After discovering Magnolia as an alternative, Arena said she fell in love with the intimate care there and decided to try a waterbirth. Later in her pregnancy, she became anemic and had to be referred to Cone Hospital, where she ultimately had a C-section birth, but she says the care she received at Magnolia helped her through her pregnancy.
“I liked that they were small, and I could get to know the two providers there,” Arena said. “I wasn’t having to be shared between eight or 10 doctors who might deliver me.”
Even after her delivery, Arena continued to go to Magnolia for her obstetrics care because of the relationships she’s developed with both Bailey and Paul.

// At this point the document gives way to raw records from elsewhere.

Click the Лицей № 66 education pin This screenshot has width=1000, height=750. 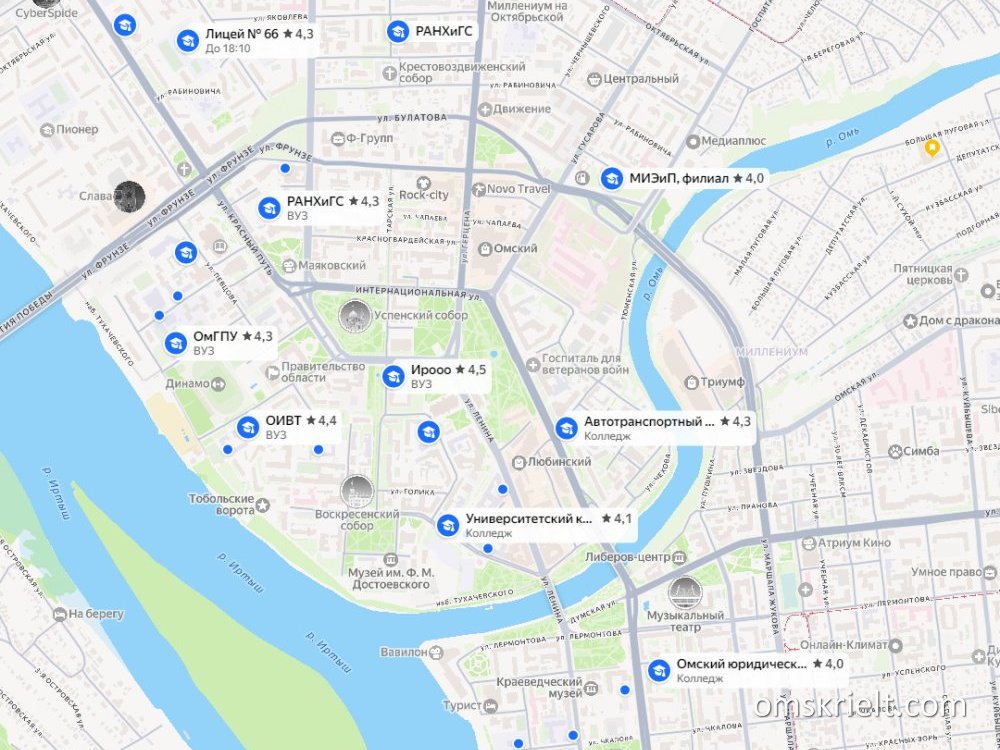188,41
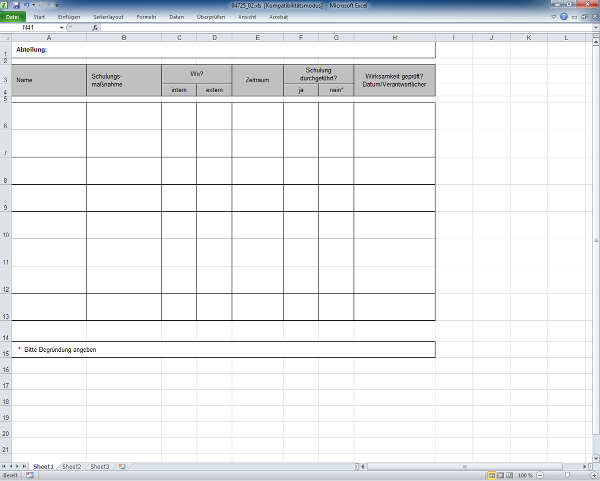Open the Formeln ribbon tab
600x481 pixels.
pos(146,17)
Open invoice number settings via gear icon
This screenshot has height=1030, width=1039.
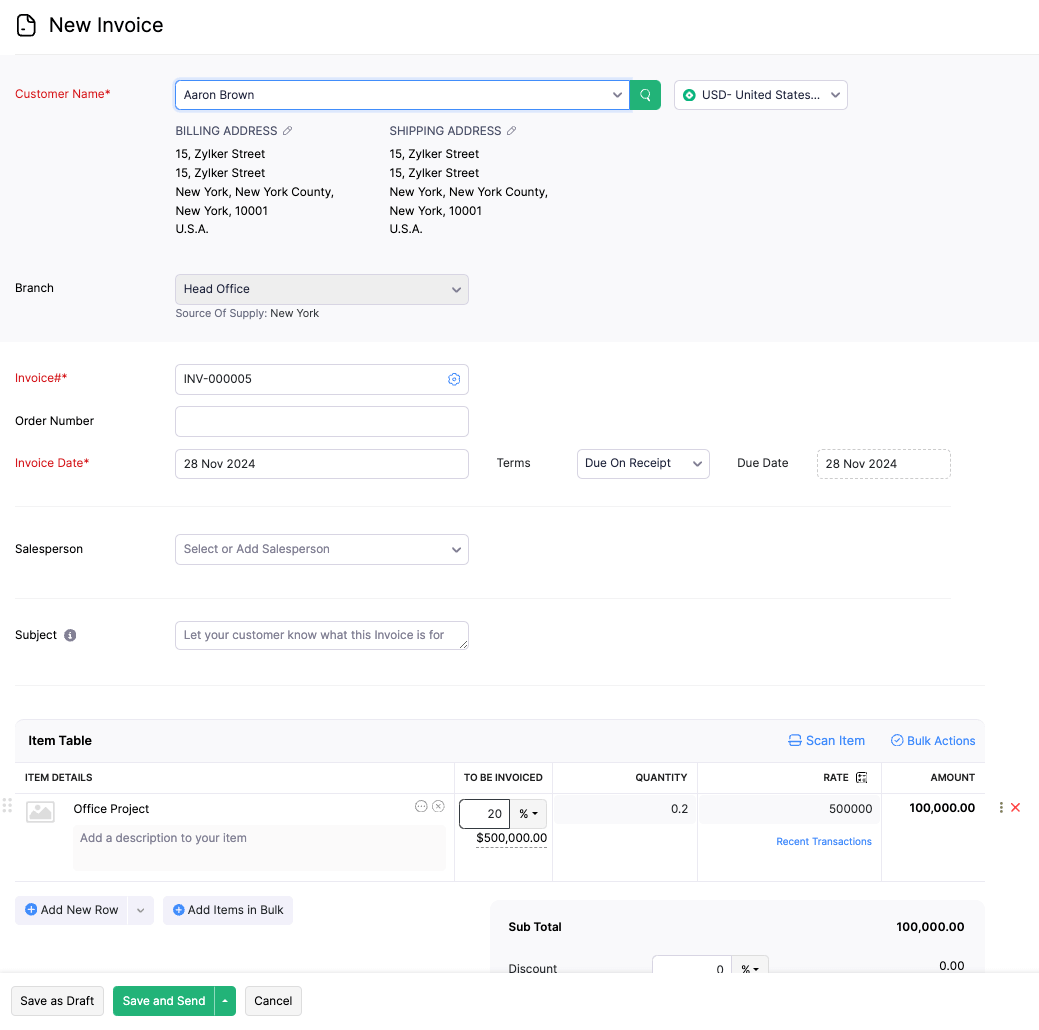[x=454, y=379]
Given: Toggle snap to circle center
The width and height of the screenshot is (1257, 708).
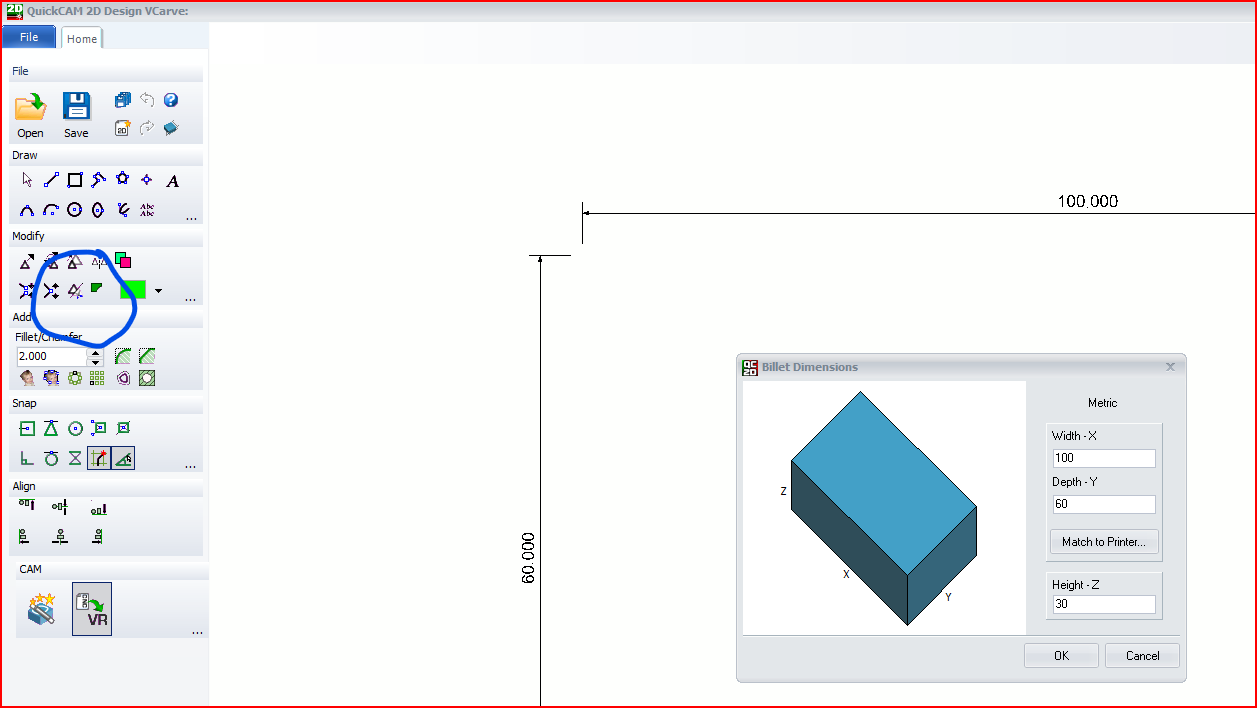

“If you’ve ever been there, you’ll see that they’re very family friendly,” she said. “For me, it was just that I felt listened to. The appointments didn’t feel rushed. They were accessible anytime I had a question. I could call and the person you get on the other end is either Tanya or Daniela, so they know your case…. To me, it’s a complement to care at the hospital. It’s a place that’s very homelike and calming and caring, and they responsibly take on the number of patients they can manage so you get a close working relationship with your care provider. It’s a beautiful thing.”
Now, Arena said she’s worried about the future for other women who want an alternative to a hospital setting for their pregnancies. She’s not sure if she will have more children in the future, but she said she wants Magnolia to be around if she chooses that as an option.
“I just think pregnancy and childbirth is a pivotal time in your life, and it can be a scary time,” she said. “I wanted a supporting, nurturing setting, and I really felt like I got that at Magnolia.”